Removing climbers more than doubles tree growth and biomass in degraded tropical forests

Cite this dataset

Finlayson, Catherine et al. (2023). Removing climbers more than doubles tree growth and biomass in degraded tropical forests [Dataset]. Dryad. https://doi.org/10.5061/dryad.zs7h44jb2

Abstract

Huge areas of tropical forests are degraded, reducing their biodiversity, carbon, and timber value. The recovery of these degraded forests can be significantly inhibited by climbing plants such as lianas. Removal of super-abundant climbers thus represents a restoration action with huge potential for application across the tropics. While experimental studies largely report positive impacts of climber removal on tree growth and biomass accumulation, the efficacy of climber removal varies widely, with high uncertainty as to where and how to apply the technique. Using meta-analytic techniques, we synthesise results from 26 studies to quantify the efficacy of climber removal for promoting tree growth and biomass accumulation. We find that climber removal increases tree growth by 156% and biomass accumulation by 209% compared to untreated forest, and that efficacy remains for at least 19 years. Extrapolating from these results, climber removal could sequester an additional 32 Gigatons of CO2 over 10 years, at low cost, across regrowth and production forests. Our analysis also revealed that climber removal studies are concentrated in the Neotropics (N=22), relative to Africa (N=2) and Asia (N=2), preventing our study from assessing the influence of region on removal efficacy. While we found some evidence that enhancement of tree growth and AGB accumulation varies across disturbance context and removal method, but not across climate, the number and geographical distribution of studies limits the strength of these conclusions. Climber removal could contribute significantly to reducing global carbon emissions and enhancing the timber and biomass stocks of degraded forests, ultimately protecting them from conversion. However, we urgently need to assess the efficacy of removal outside the Neotropics and consider the potential negative consequences of climber removal under drought conditions and for biodiversity.

Methods

Dataset collected from published articles and associated data. Response data (treatment and control) and variance has then been converted into effect size (standardised mean difference) using metafor and compute.es R packages (Viechtbauer, 2010; Del Re, 2013). Missing variances were imputed using linear relationships between variance, mean growth and sample size. Imputation was run 10 times, generating 10 sets of imputed SD and SS for the tree growth and biomass datasets. Climate variables were calculated from the Climate Research Unit (CRU) (Harris et al., 2020), and elevation was calculated from the International Centre for Tropical Agriculture (CIAT), using the site coordinates with a 1 km buffer (Jarvis et al., 2008). Dataset includes calculations from correction to original article.

Usage notes

finlayson_climber_removal_tree_growth_effect_size: This includes the data required for running the tree growth models: mean tree growth, variance (SD), effect sizes (g and variance), and all variables included in the models in the manuscript. 10 sets of imputed SD and sample sizes are also included, with the corresponding effect sizes.

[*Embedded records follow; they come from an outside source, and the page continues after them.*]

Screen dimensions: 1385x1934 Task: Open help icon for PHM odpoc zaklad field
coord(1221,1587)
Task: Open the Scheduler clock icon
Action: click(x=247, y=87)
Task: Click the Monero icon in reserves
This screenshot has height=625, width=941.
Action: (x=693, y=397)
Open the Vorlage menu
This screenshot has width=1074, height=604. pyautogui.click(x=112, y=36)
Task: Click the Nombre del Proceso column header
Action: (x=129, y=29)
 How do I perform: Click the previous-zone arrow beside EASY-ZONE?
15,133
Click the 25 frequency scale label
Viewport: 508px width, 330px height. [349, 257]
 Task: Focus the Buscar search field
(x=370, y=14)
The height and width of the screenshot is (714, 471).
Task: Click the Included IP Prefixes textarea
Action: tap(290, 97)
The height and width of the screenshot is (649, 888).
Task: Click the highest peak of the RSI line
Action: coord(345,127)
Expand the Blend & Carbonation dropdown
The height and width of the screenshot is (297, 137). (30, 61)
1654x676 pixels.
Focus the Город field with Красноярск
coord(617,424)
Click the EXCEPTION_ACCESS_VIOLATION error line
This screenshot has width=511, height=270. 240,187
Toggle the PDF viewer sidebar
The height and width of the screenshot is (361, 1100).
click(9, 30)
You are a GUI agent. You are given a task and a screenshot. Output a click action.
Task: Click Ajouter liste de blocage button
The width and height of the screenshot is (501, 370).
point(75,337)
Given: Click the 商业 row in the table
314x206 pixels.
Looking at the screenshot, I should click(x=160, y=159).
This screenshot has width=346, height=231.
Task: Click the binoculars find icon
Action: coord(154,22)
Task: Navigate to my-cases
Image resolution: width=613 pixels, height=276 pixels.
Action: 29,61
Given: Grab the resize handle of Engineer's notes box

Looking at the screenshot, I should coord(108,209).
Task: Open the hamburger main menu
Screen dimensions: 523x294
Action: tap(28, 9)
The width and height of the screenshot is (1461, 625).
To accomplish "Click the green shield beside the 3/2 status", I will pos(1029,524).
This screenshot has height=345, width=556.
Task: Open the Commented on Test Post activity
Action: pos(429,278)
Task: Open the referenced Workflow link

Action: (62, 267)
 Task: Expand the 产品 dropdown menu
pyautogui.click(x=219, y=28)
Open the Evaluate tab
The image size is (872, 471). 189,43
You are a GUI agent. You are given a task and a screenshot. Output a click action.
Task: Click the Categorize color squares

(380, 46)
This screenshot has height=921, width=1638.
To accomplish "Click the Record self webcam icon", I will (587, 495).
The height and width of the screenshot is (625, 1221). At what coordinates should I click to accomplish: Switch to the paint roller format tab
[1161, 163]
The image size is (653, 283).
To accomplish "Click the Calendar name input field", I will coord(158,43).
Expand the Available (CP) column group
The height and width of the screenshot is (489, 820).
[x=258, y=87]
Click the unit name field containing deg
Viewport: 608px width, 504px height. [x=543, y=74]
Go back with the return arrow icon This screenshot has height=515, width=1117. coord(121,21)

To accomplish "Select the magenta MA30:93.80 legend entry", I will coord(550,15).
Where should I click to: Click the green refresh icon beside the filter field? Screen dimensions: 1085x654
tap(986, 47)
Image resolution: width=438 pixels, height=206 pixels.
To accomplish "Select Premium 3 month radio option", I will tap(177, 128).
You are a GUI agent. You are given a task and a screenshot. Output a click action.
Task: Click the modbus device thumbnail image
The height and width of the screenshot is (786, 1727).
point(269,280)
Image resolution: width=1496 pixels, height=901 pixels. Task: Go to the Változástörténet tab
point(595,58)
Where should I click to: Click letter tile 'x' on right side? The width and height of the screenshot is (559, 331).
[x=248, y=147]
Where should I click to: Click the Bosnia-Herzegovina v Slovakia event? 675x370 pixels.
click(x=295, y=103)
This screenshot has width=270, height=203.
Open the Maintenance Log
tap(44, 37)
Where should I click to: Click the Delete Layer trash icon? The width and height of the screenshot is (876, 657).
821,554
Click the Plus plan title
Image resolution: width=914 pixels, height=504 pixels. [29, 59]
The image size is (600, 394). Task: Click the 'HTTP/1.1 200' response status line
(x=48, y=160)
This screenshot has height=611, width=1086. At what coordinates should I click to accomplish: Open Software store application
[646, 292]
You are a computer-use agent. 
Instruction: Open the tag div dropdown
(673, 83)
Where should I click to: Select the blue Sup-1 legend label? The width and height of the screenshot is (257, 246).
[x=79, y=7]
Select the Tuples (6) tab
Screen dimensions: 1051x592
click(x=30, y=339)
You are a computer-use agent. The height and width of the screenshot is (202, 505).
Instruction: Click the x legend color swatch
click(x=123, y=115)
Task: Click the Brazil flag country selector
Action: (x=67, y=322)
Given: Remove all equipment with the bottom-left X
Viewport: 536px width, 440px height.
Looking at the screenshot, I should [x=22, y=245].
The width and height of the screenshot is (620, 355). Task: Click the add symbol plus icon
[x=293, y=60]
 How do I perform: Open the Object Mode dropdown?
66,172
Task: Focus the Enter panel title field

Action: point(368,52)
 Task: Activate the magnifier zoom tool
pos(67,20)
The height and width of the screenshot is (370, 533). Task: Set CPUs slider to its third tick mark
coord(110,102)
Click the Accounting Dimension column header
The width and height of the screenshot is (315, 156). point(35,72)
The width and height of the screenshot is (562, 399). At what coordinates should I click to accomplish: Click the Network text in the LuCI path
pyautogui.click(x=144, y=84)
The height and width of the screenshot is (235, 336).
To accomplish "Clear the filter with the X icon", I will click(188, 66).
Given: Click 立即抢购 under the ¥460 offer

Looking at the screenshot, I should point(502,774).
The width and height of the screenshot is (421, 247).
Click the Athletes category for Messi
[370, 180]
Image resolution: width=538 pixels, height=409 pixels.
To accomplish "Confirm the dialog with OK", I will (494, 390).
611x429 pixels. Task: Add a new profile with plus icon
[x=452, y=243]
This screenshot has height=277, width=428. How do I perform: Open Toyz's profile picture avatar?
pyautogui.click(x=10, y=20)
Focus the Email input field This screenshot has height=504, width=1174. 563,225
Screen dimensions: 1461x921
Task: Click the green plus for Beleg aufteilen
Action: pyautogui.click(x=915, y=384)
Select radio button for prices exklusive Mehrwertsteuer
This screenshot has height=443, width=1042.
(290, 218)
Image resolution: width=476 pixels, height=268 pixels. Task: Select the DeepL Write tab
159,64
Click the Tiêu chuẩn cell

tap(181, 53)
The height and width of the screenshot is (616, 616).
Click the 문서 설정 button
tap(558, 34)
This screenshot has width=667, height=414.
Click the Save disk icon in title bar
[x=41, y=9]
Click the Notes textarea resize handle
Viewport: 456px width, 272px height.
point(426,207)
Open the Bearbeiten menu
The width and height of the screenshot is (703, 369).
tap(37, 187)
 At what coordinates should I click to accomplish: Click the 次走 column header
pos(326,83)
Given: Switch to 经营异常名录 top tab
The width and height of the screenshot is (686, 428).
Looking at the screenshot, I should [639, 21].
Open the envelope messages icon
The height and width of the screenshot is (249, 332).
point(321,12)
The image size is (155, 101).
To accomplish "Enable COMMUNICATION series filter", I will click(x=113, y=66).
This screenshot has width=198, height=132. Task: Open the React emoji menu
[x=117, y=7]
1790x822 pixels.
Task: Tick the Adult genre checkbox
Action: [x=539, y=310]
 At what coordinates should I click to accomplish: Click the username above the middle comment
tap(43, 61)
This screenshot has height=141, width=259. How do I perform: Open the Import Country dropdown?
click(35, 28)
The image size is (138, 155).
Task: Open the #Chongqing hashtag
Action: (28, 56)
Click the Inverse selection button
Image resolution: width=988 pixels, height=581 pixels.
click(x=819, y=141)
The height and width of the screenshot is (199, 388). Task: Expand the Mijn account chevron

finlayson_climber_removal_biomass_effect_size which includes data required to run the biomass analysis in the original article in which we calculate the SMD effect size (models for Objective 1.2 and 2.2; repeated for each set of imputed SD and SS).

finlayson_climber_removal_biomass_RR which includes data required to run the biomass analyses from the correction in which we calculate the response ratio effect size.

finlayson_climber_removal_study_metadata which gives a summary of the studies included in the analyses.

finlayson_climber_removal_global_extrapolation which outlines the calculation, justification and references used to estimate global carbon sequestration potential of climber removal; includes both original and corrected calculations.